Mitigations. The parser validates tag shape, disclosure ids, and arity. The reconciliation pass enforces the state machine independent of model output. The model has no tool that submits an application, only the rules in lib/reconcile.ts do.

Residual risk. A successful injection can degrade conversational quality (the model says something silly) but cannot move the customer past a gate they have not actually cleared.

A breach at the model provider, or an unannounced model behaviour change, could cause the model to emit unexpected output.

Mitigations. Output is validated, not trusted. The replay engine (model evaluations) lets us re-run a representative scenario suite against any new model version before promoting it. Prompts are pinned in lib/system-prompts.ts and version-controlled.

Residual risk. Availability risk is real (the provider can have an outage) but does not map to an unsafe outcome; the journey simply cannot progress.

A malicious update to the Anthropic SDK or another dependency could try to exfiltrate prompts or alter responses in transit.

Mitigations. Standard supply chain hygiene: pinned versions, lockfile, dependabot-style review, and an SBOM. The application contains no PCI or banking credentials in scope to exfiltrate; the most sensitive content is the customer’s stated personal data.

Residual risk. This is a generic web-app supply-chain risk and is best treated by the broker’s existing third-party risk programme. It is called out here for completeness and aligns with OWASP LLM05 Supply Chain.

Adversary 6: drift, bias, and disparate outcomes

Section titled “Adversary 6: drift, bias, and disparate outcomes”

Not every threat is hostile. A model upgrade, a prompt change, or a shift in customer demographics can produce a slow drift in conversational quality or in the distribution of outcomes across protected characteristics. Under section 19 of the Equality Act 2010, a facially neutral practice that disadvantages a group sharing a protected characteristic is unlawful unless the firm can show it is a proportionate means of achieving a legitimate aim. The Consumer Duty cross-cutting rule on avoiding foreseeable harm reinforces this expectation; the ICO’s guidance on AI fairness, bias and discrimination is the working reference.

→ **Work task**
In two sentences, what does the threat-model text say? Answer from the threat-model text alone.

→ **Information given**
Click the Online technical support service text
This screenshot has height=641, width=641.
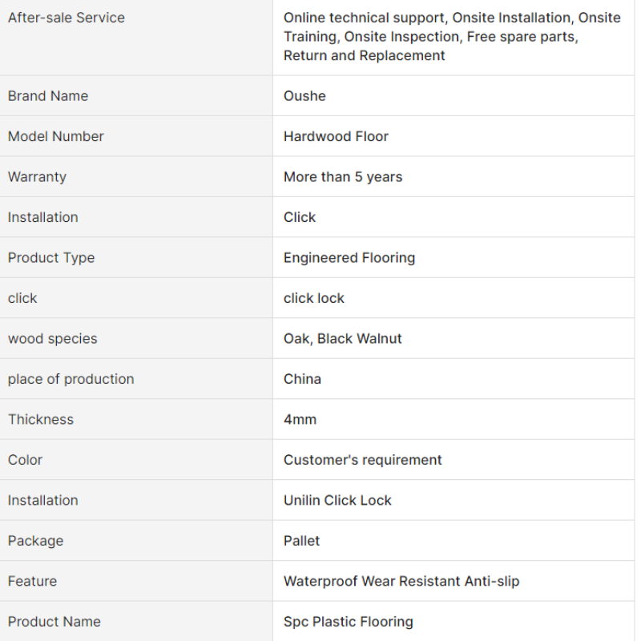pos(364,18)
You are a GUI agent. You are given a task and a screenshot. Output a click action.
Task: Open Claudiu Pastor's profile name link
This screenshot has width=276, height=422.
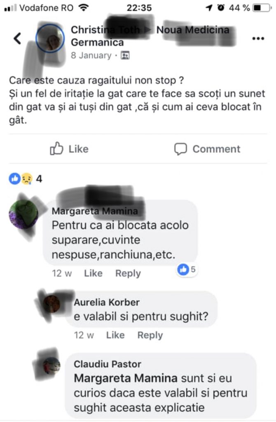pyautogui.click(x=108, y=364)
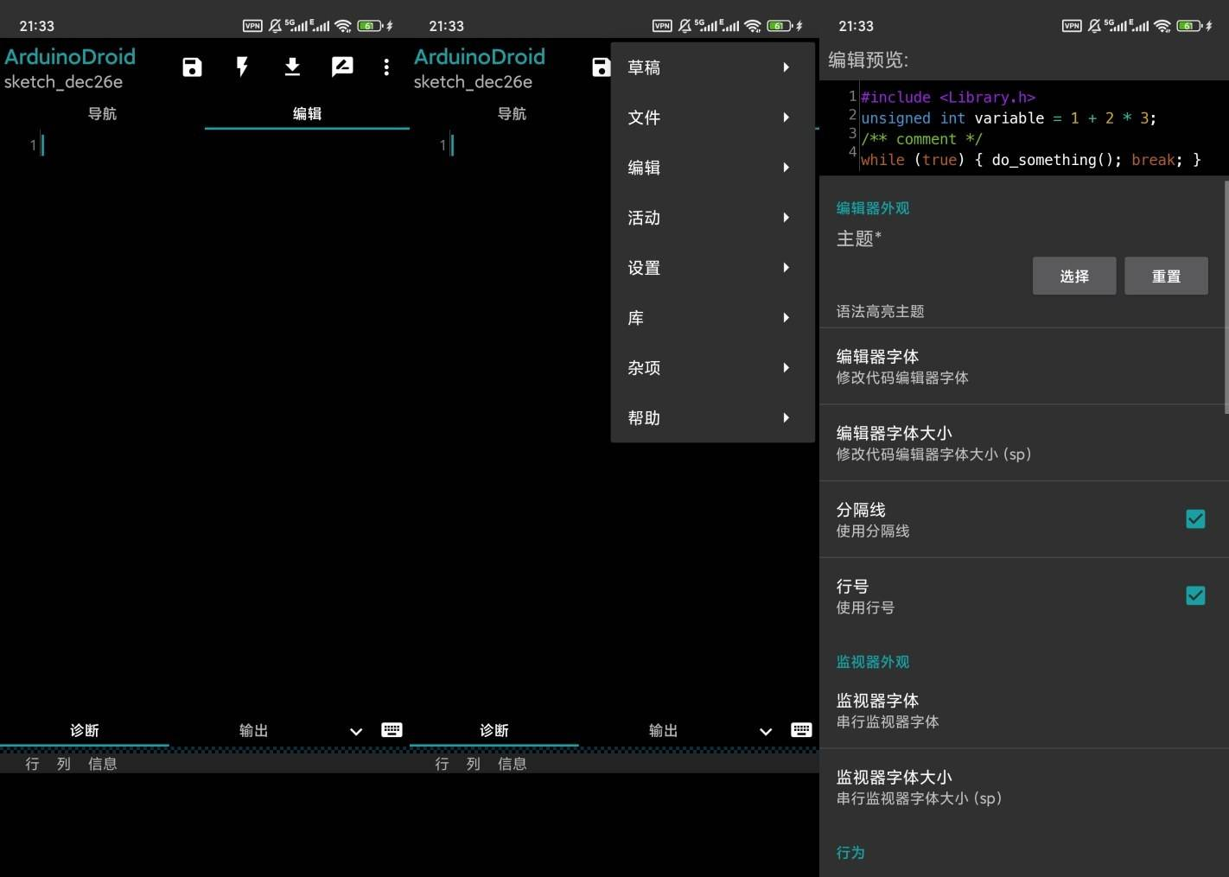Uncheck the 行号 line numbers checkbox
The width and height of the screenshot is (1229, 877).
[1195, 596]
* * *
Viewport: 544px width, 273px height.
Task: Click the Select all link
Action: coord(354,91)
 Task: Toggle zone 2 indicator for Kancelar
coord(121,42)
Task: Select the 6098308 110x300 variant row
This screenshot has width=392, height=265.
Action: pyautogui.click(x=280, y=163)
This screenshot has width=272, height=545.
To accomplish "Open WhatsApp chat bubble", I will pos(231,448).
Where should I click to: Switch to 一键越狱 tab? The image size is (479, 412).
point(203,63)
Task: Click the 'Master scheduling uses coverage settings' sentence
==
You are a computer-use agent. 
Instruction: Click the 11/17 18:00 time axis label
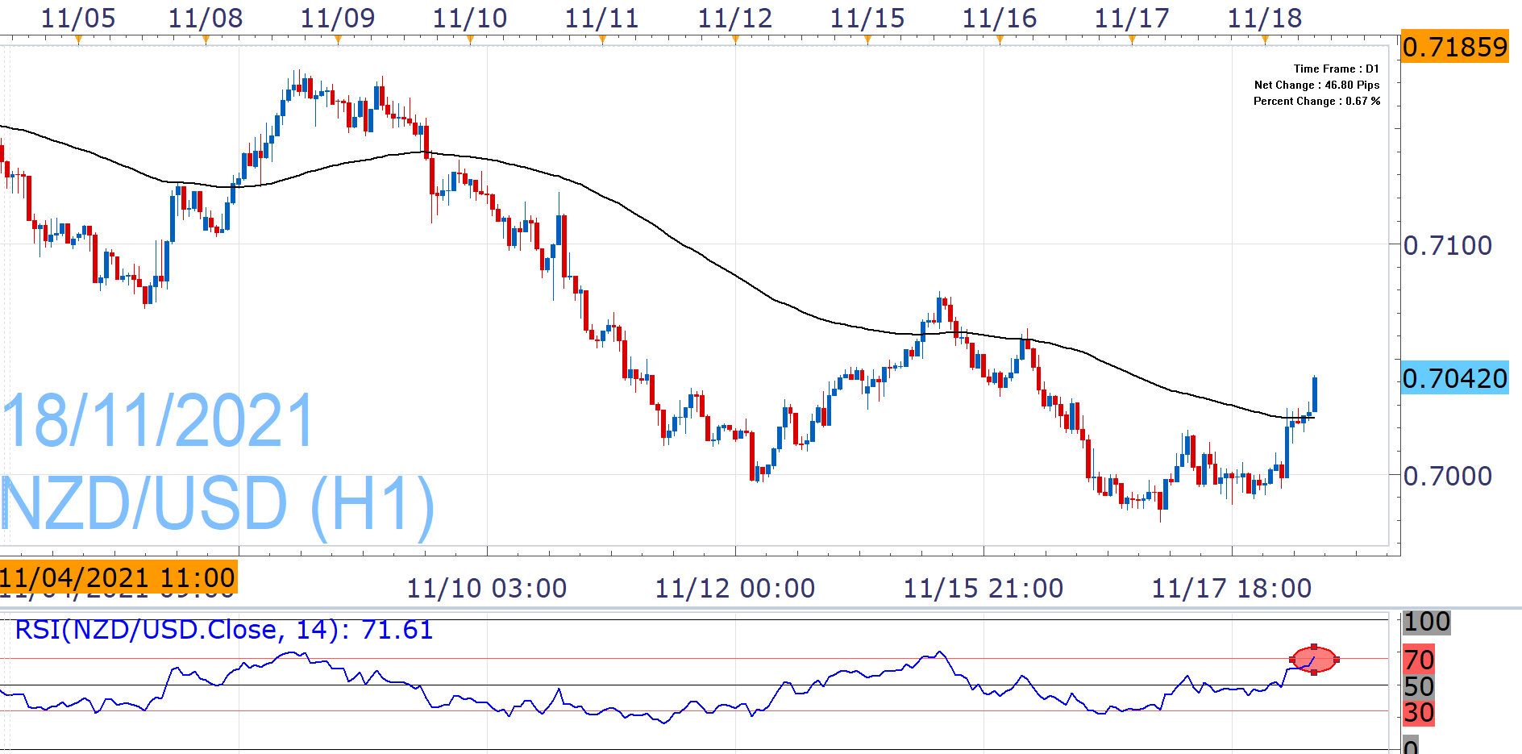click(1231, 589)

→ **Written answer**
Injection, a breach or unannounced behavior change at the model provider, and malicious dependency updates are countered by validating output instead of trusting it, enforcing the state machine in a reconciliation pass, replaying scenario suites against new model versions, pinning prompts, and standard supply chain hygiene. The remaining risks are degraded conversational quality, provider outages, and generic supply-chain exposure, while drift, bias, and disparate outcomes are flagged as a non-hostile threat that could be unlawful under section 19 of the Equality Act 2010.